マールは十六歳。デモンズの娘と同じ年であり、デモンズにとってマールは守るべき存在だ。
自分の娘と同じ年の少女が戦い、傷付くところは見たくない。同時に、この聡明な少女に自分が知ることを全て教え成長して欲しい……とも願っている。
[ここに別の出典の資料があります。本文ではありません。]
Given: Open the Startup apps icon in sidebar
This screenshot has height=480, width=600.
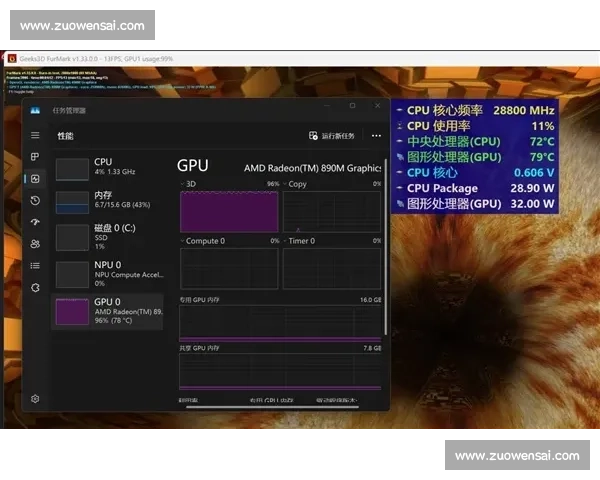Looking at the screenshot, I should coord(35,222).
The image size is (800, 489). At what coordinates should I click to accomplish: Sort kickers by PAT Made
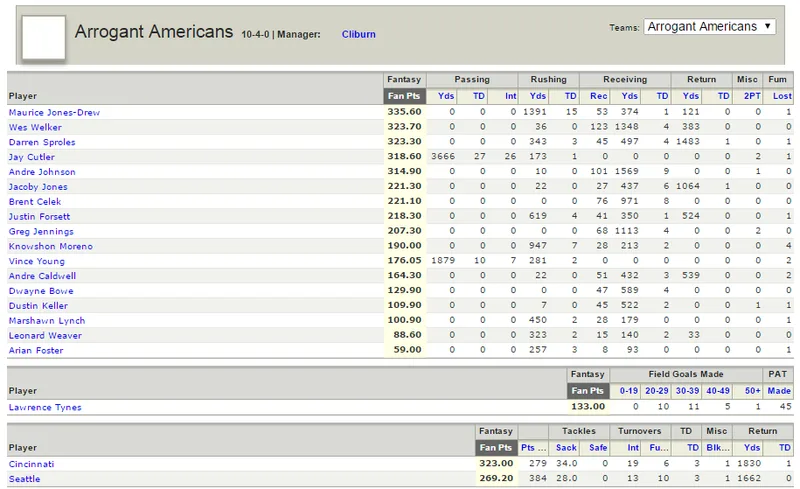point(779,390)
そう思っていると、作戦司令室に二人の少年少女が入って来た。
「マール。ちょっといいか?」
「あら、トウマさん。何か?」
「アンタに話あるの。けっこう大事な話……いい?」
「いいですわ。では……」
「あ、俺とアシェと三人で。いいか?」
「……わかりましたわ。ではデモンズ、私が戻るまで指揮権を与えます」
「かしこまりました。お嬢様」
マールは、トウマとアシェに連れられ出て行った。
デモンズはその背中を見ながら思う。
(大事な話……イグニアス公爵令嬢は幼馴染と聞いた。それに、あの少年……ふむ、大事な話……まさか、色恋!?)
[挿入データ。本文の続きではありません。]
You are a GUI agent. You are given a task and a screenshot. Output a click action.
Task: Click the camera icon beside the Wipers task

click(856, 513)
デモンズは、どこか悟ったような顔をして、ウンウン頷くのだった。
◇◇◇◇◇◇
トウマたちが向かったのは、砦の外に備え付けられた物資倉庫だ。
倉庫に入り、ドアを閉めるなりトウマは言う。
「俺とアシェ、このまま支配地域の中央を突っ切って、『七陽月下』のいるところまで向かうわ。マール、お前も行くか?」
「……………………はい?」
トウマが何を言っているのか、マールは理解できなかった。
アシェも頭を押さえ頭痛を堪えるような恰好をしている。
「えと、トウマさん……どういうことですか?」
「ここで長らく戦ってるのは、支配地域の奥にいる『七陽月下』のせいだろ? だったら、俺がそいつを斬ってやる。それで、水の国を支配している『月詠教』はおしまいだ」
「…………アシェ、どういうこと?」
「……そのまんまよ。トウマ、マジで行くつもりよ」
「まさか、あなたも?」
「……行くしかないでしょ。正直不安だけど……コイツの強さなら、もしかしたら……なんて考えちゃうし。それに、アタシも自分の新しい『魔導器』を試したいし」
「……はああ。あのですね、トウマさん。お父様も言いましたけど、あなたは月の民を……『月詠教』を舐めて」
「舐めてない」
トウマは、真剣そのものだった。
刀の柄に触れ、マールをまっすぐ見て言う。
「俺は、相対する者を舐めたことは、一度もない」
「…………」
「俺は戦いたい。今、この時代にいる強者と死合いたい。俺が月を斬るために、俺が知らない強さを持つ者と戦いたい。月詠教……最高の相手じゃないか」
「……トウマさん」
「お前を誘うのは、お前も、アシェも、強さを求めているからだ。お前と戦ってわかった。マール……お前は飢えてる。もっともっと強くなりたいって、剣が語ってる。マール、強くなりたいなら、自分と剣に嘘はつくな」
「……はああ」
マールはため息を吐いた。
そして、アシェを見て言う。
「この方は止まりませんわね。保護者が一人では大変でしょう?」
「……そーね。行く?」
「ええ、行きましょうか」
「おい、保護者とか言うなよ。俺のが年上だぞ!! くそ……見た目十六歳のせいで、娼館じゃ門前払いされるし……若すぎるのも困りモンだな」
ムスッとするトウマ。
娼館で門前払いされたことはアシェもマールも初めて知り、二人とも笑った。
「あはは!! 残念だったわね」
「うるせ。くそ……女を知るのはもうちょい先かあ」
「あら。トウマさん、女を知りたいのなら、私が教えましょうか?」
「え、マジで!?」
「ちょ、マール、アンタ!!」
「うふふ。冗談ですわ」
トウマは怒り、マールとアシェはケラケラ笑った。
こうして、三人は支配地域の奥へ踏み込むのだった。